Reproduce the following lines verbatim, keeping every character and line break unchanged.

-- Begin DATA LISTING --

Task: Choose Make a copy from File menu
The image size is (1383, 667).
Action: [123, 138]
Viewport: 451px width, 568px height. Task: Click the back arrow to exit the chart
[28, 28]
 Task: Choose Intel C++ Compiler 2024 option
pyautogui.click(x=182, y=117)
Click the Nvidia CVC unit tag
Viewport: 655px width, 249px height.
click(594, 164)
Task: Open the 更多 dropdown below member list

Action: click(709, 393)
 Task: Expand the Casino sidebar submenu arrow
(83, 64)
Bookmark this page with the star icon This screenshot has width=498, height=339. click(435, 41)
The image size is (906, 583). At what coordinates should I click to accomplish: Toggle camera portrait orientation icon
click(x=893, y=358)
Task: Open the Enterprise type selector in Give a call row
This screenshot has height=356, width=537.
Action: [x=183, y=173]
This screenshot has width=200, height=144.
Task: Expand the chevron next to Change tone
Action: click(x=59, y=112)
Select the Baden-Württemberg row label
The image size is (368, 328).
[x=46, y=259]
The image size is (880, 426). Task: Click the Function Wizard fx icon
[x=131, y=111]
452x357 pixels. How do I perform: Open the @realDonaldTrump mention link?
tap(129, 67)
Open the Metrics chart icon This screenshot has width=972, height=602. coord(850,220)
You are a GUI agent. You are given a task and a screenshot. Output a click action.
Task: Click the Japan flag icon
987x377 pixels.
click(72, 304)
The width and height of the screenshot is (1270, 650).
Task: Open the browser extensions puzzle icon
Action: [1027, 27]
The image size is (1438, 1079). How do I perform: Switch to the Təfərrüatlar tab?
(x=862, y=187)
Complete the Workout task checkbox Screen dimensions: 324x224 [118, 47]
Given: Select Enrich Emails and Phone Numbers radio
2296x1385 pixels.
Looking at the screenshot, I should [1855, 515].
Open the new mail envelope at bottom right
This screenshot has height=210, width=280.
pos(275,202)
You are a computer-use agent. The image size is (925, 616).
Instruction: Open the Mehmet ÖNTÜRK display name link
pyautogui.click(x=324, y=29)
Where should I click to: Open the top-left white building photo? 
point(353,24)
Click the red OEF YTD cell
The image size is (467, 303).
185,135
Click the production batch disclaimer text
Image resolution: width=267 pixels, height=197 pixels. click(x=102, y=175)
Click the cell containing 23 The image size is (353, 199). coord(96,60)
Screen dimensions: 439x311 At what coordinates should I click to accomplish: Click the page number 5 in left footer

-- End DATA LISTING --

| EXERCISE RESPONSE |
Task: Choose Make a copy from File menu
The image size is (1383, 667).
Action: [123, 138]
Viewport: 451px width, 568px height. Task: Click the back arrow to exit the chart
[28, 28]
 Task: Choose Intel C++ Compiler 2024 option
pyautogui.click(x=182, y=117)
Click the Nvidia CVC unit tag
Viewport: 655px width, 249px height.
click(594, 164)
Task: Open the 更多 dropdown below member list

Action: click(709, 393)
 Task: Expand the Casino sidebar submenu arrow
(83, 64)
Bookmark this page with the star icon This screenshot has width=498, height=339. click(435, 41)
The image size is (906, 583). At what coordinates should I click to accomplish: Toggle camera portrait orientation icon
click(x=893, y=358)
Task: Open the Enterprise type selector in Give a call row
This screenshot has height=356, width=537.
Action: [x=183, y=173]
This screenshot has width=200, height=144.
Task: Expand the chevron next to Change tone
Action: click(x=59, y=112)
Select the Baden-Württemberg row label
The image size is (368, 328).
[x=46, y=259]
The image size is (880, 426). Task: Click the Function Wizard fx icon
[x=131, y=111]
452x357 pixels. How do I perform: Open the @realDonaldTrump mention link?
tap(129, 67)
Open the Metrics chart icon This screenshot has width=972, height=602. coord(850,220)
You are a GUI agent. You are given a task and a screenshot. Output a click action.
Task: Click the Japan flag icon
987x377 pixels.
click(72, 304)
The width and height of the screenshot is (1270, 650).
Task: Open the browser extensions puzzle icon
Action: [1027, 27]
The image size is (1438, 1079). How do I perform: Switch to the Təfərrüatlar tab?
(x=862, y=187)
Complete the Workout task checkbox Screen dimensions: 324x224 [118, 47]
Given: Select Enrich Emails and Phone Numbers radio
2296x1385 pixels.
Looking at the screenshot, I should [1855, 515].
Open the new mail envelope at bottom right
This screenshot has height=210, width=280.
pos(275,202)
You are a computer-use agent. The image size is (925, 616).
Instruction: Open the Mehmet ÖNTÜRK display name link
pyautogui.click(x=324, y=29)
Where should I click to: Open the top-left white building photo? 
point(353,24)
Click the red OEF YTD cell
The image size is (467, 303).
185,135
Click the production batch disclaimer text
Image resolution: width=267 pixels, height=197 pixels. click(x=102, y=175)
Click the cell containing 23 The image size is (353, 199). coord(96,60)
Screen dimensions: 439x311 At what coordinates should I click to accomplish: Click the page number 5 in left footer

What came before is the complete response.